Es bereitet mir daher Unbehagen, in derselben Welt zu leben, wie sie, dieselbe Luft zu atmen, wie sie. Ihre Anwesenheit irritiert mich und macht mich unsicher. Äußerlich wirkt sie immer so beherrscht, aber auch von Kummer gezeichnet. Ihre kontrollierte Härte überdeckt sie mit einer großen Bedürftigkeit nach Anlehnung. So jedenfalls lese ich ihren Gesichtsausdruck. Ihr fehlt jedoch der Mut, dies mir gegenüber zu äußern. Mich hält der Stolz und gekränkte Gefühle davon ab, sie in den Arm zu nehmen. Verlierer auf beiden Seiten.
Meine Existenz scheint ihr unerträglich geworden zu sein. Das macht mich unglücklich. Ich muss sie von mir befreien, verschwinden, damit sie endlich ihren Frieden finden kann. Ich bin bereit, mein Leben zu geben. Ein letzter Liebesbeweis. Ich liebe sie trotz aller Probleme und bin entschlossen, alles zu tun, was sie glücklich macht.
Wenn es mir besonders schlecht geht und ich mit meinem Schicksal hadere, denke ich an einstmals glückliche Zeiten. Ich kann mich noch genau erinnern, wann und wie ich meine Frau vor vierzig Jahren kennengelernt habe. Als Polizist hatte ich regelmäßig im Gericht zu tun. Mit der Zeit freundete ich mich mit Sekretärinnen und jungen Staatsanwälten an. Jeden Freitag trafen sie sich nachmittags in einem Café in unmittelbarer Nähe des Gerichtsgebäudes. Eines Tages bekam ich eine Einladung, mich dieser Runde anzuschließen. Gerne sagte ich zu, denn die Gruppe bestand hauptsächlich aus Frauen. Mit der Zeit lernte man sich näher kennen und erfuhr einiges über die einzelnen Mitglieder der Runde.

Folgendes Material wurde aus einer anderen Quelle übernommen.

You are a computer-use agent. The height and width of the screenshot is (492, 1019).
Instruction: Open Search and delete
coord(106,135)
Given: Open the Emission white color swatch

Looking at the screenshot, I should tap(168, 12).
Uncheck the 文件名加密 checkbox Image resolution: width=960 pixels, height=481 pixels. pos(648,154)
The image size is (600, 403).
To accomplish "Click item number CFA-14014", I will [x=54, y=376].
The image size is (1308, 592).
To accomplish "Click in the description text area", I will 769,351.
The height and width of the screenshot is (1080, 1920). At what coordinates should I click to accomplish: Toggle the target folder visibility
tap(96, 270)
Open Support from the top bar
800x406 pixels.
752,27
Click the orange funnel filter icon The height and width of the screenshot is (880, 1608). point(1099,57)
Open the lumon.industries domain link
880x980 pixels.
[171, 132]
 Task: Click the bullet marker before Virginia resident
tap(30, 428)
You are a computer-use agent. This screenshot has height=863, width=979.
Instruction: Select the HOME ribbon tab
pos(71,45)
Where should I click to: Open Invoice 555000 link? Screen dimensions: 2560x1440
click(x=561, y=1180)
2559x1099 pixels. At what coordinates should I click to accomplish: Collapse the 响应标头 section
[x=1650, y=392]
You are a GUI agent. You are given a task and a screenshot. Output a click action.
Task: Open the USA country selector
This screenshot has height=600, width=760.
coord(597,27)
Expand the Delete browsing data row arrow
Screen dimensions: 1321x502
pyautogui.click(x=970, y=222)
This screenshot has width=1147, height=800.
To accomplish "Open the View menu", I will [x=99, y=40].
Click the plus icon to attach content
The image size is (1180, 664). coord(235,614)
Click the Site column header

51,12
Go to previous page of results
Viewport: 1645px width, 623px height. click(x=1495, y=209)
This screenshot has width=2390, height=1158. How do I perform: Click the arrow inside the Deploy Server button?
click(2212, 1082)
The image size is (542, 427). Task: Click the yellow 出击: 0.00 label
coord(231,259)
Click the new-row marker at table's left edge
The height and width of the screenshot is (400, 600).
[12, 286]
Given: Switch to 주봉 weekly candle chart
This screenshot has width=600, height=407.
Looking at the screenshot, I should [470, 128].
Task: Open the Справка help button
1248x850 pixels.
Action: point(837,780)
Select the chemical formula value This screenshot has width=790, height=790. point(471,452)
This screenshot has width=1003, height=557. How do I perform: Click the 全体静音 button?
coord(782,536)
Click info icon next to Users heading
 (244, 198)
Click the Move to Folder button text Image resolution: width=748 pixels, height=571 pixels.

Eines Tages machte eine Protokollführin den Vorschlag, mich mit einer neuen Kollegin der Schreibkanzlei bekannt zu machen. Sie meinte, dass wir ideal zusammenpassen würden. Natürlich lehnte ich dieses Ansinnen mit der Begründung ab, nicht auf Partnersuche zu sein. Meine Neugier war jedoch geweckt worden. Man beschrieb die Kollegin aufs Genaueste und zählte nur positive Seiten auf. Am Freitag darauf begann der Weihnachtsmarkt. Man entschied, die Caférunde dorthin zu verlegen. Eine halbe Stunde vor der ausgemachten Zeit befand ich mich bereits ein, nervös und mit klopfendem Herzen. Nach und nach trudelten alle ein, nur die Hauptperson wollte nicht kommen. Mit der Zeit fand man sich damit ab, dass ich versetzt worden sei. Nur ich nicht. Ständig starrte ich dort hin, wo sie herkommen musste. Es fiel mir schwer, mich am Gespräch der anderen zu beteiligen. Schließlich sah ich eine junge bildhübsche Frau, die schnellen Schrittes in Richtung Weihnachtsmarkt marschierte. Ihre Augen schweiften hektisch hin und her, offensichtlich jemanden suchend. Für mich war sofort klar, das musste sie sein. Zumindest handelte es sich um den Wunsch, dass es sich bei ihr um diejenige handle, derentwegen ich so nervös war. Impulsiv hob ich den Arm und winkte zaghaft. Tatsächlich erkannte sie mein Zeichen, sah ihre Kolleginnen, winkte zurück und setzte das bezauberndste Lächeln auf, das ich je bei einer Frau bis dahin gesehen hatte.